Rows showing where targets appear:
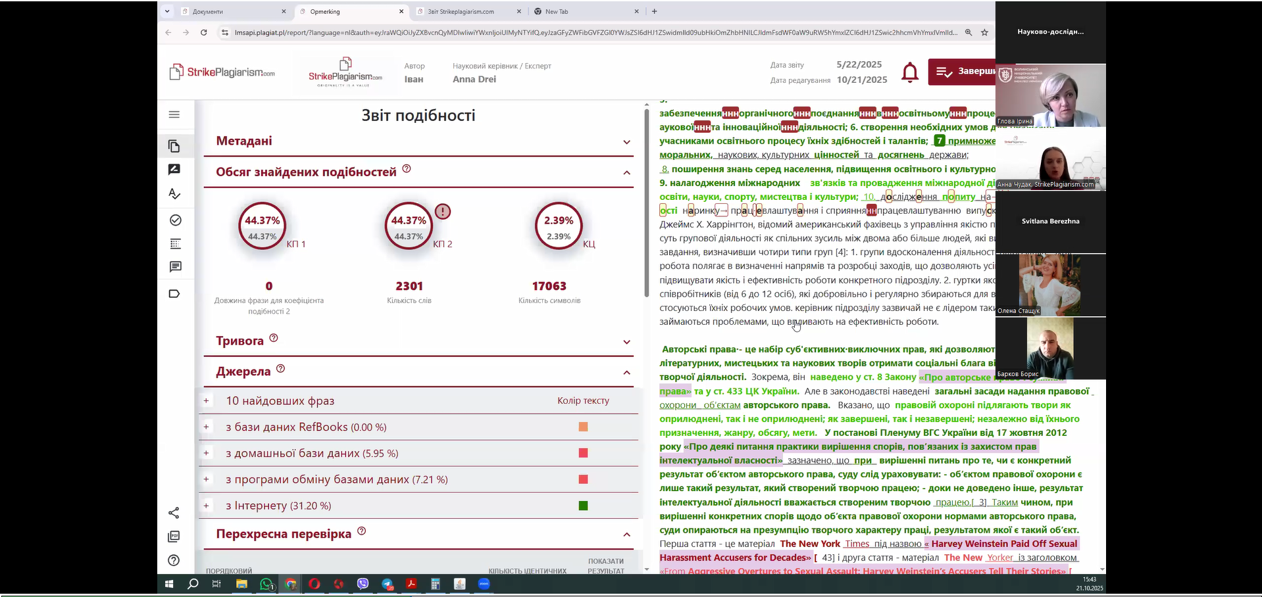Switch to the 'Звіт Strikeplagiarism.com' tab
This screenshot has height=597, width=1262.
click(x=464, y=11)
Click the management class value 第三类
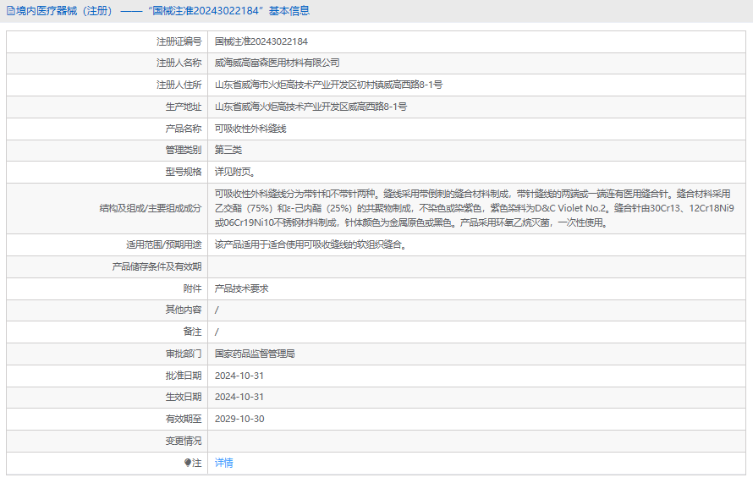The height and width of the screenshot is (483, 753). pos(228,150)
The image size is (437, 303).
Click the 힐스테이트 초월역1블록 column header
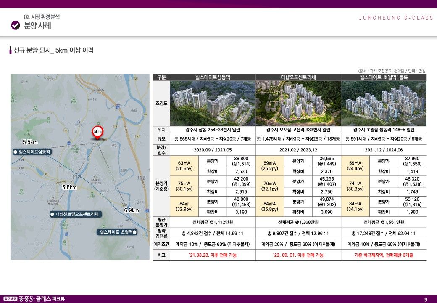tap(384, 77)
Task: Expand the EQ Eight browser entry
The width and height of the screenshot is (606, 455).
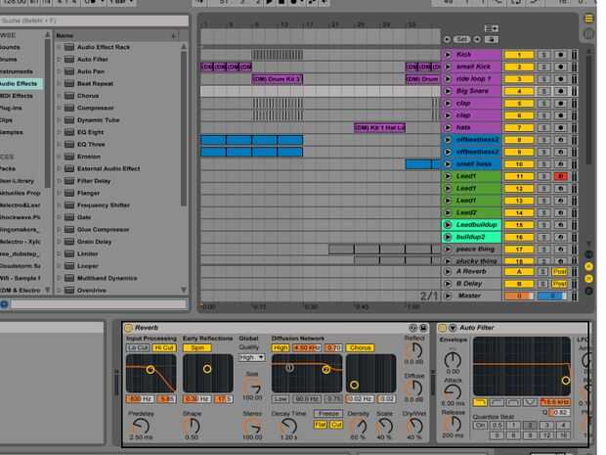Action: click(x=59, y=132)
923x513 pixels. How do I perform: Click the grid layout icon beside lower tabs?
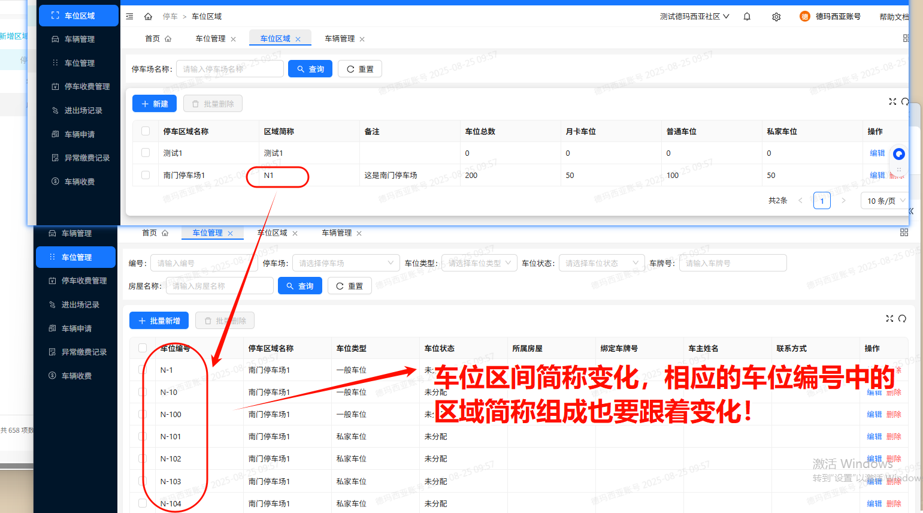coord(904,233)
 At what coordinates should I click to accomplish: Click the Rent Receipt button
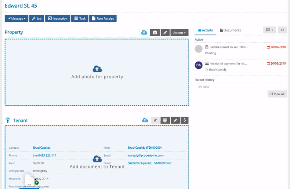coord(103,18)
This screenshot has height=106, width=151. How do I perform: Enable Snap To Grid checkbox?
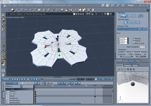click(133, 44)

Goal: Rewrite all the entries above as a numbered list. Skip any blank lines and leave the pictures out.

Answer to this task:
1. Switch to the 'Звіт Strikeplagiarism.com' tab
2. This screenshot has height=597, width=1262.
3. click(x=464, y=11)
4. Click the management class value 第三类
5. The height and width of the screenshot is (483, 753). pos(228,150)
6. The image size is (437, 303).
7. Click the 힐스테이트 초월역1블록 column header
8. tap(384, 77)
9. Task: Expand the EQ Eight browser entry
10. The width and height of the screenshot is (606, 455).
11. Action: click(x=59, y=132)
12. 923x513 pixels. How do I perform: Click the grid layout icon beside lower tabs?
13. coord(904,233)
14.  At what coordinates should I click to accomplish: Click the Rent Receipt button
15. coord(103,18)
16. This screenshot has height=106, width=151. How do I perform: Enable Snap To Grid checkbox?
17. click(133, 44)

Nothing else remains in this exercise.